### Task details
Put the lines into a numbered list, from the line with "Delete record using trash bin icon" up to and including the last line of the records. Skip blank lines and leave out the pictures.

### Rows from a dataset
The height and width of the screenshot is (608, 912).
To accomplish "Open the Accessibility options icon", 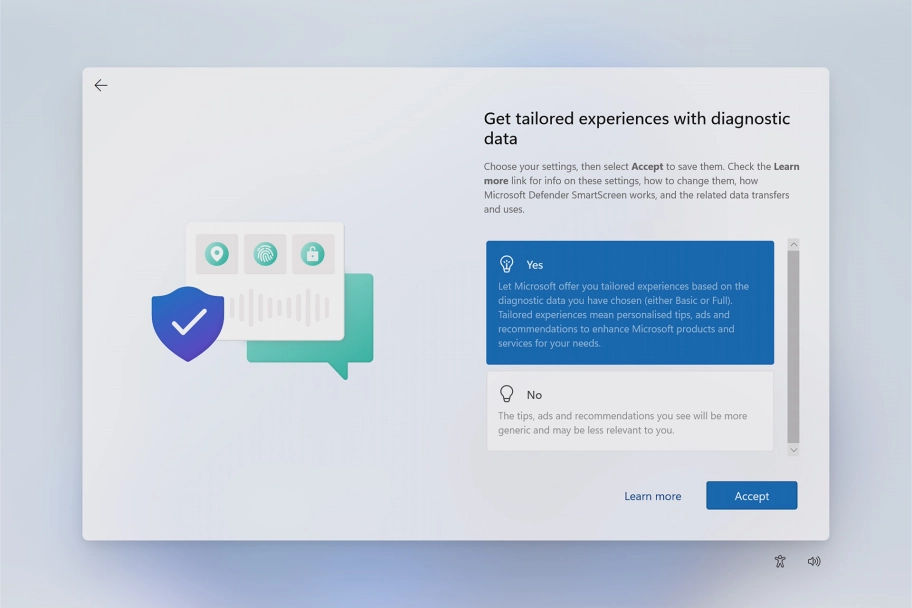I will point(780,562).
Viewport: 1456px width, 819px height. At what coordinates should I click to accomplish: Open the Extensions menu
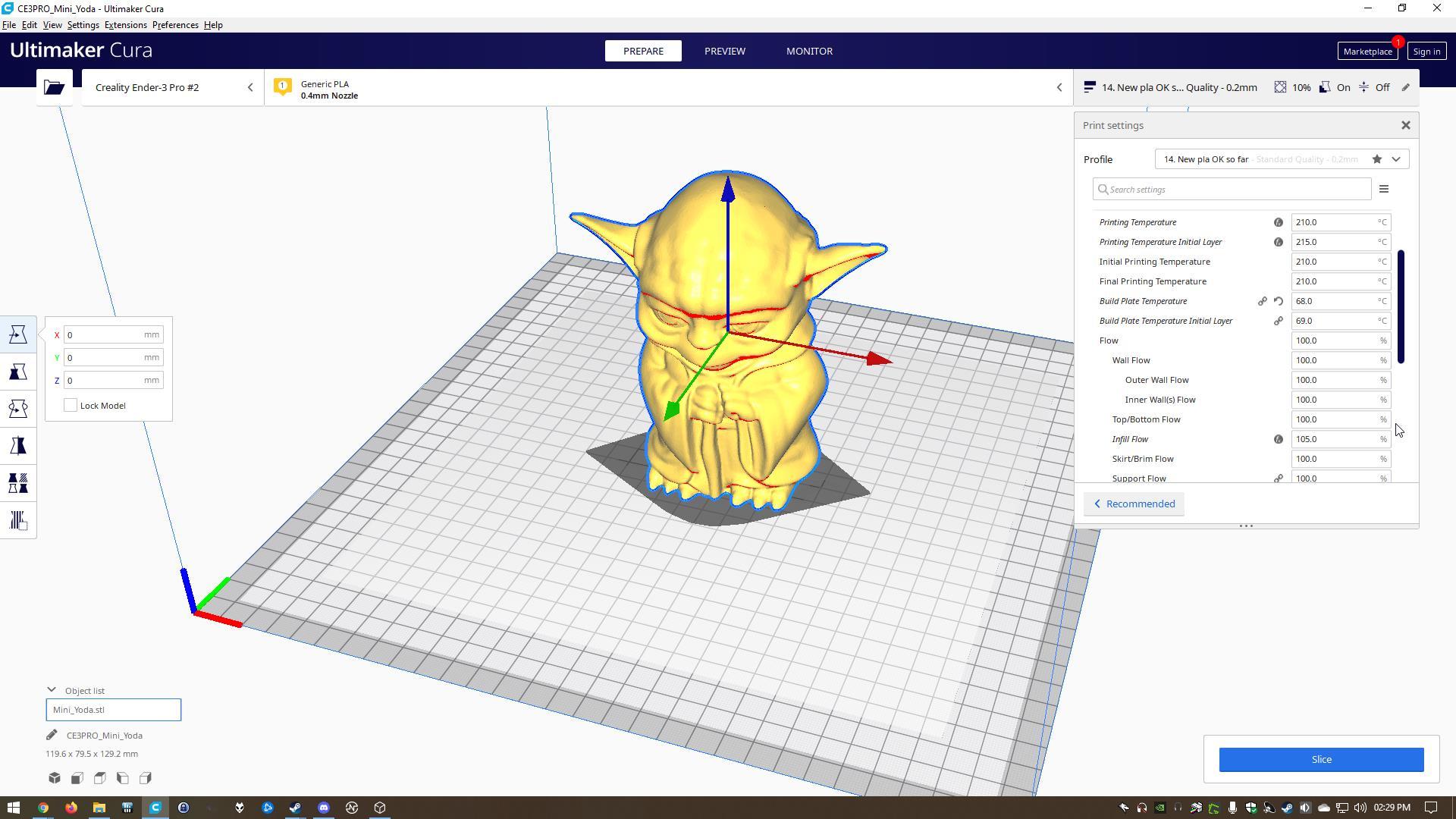click(x=125, y=25)
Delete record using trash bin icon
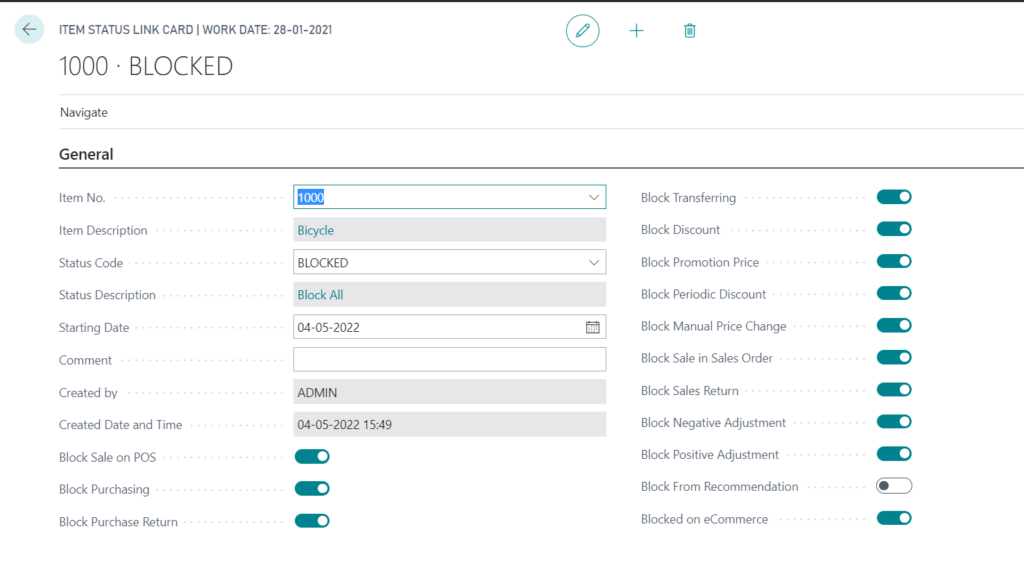1024x579 pixels. pyautogui.click(x=690, y=31)
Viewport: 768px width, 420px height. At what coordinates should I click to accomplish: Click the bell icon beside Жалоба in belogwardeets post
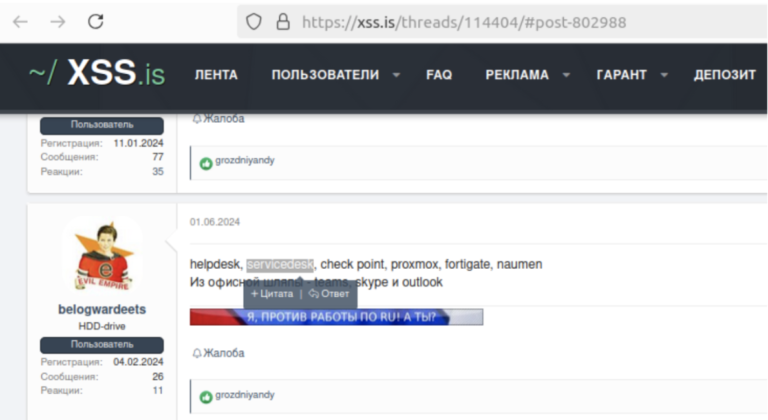(x=196, y=353)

### Solved problem
1. Delete record using trash bin icon
2. 1024x579 pixels. pyautogui.click(x=690, y=31)
3. Viewport: 768px width, 420px height. At what coordinates should I click to accomplish: Click the bell icon beside Жалоба in belogwardeets post
4. (x=196, y=353)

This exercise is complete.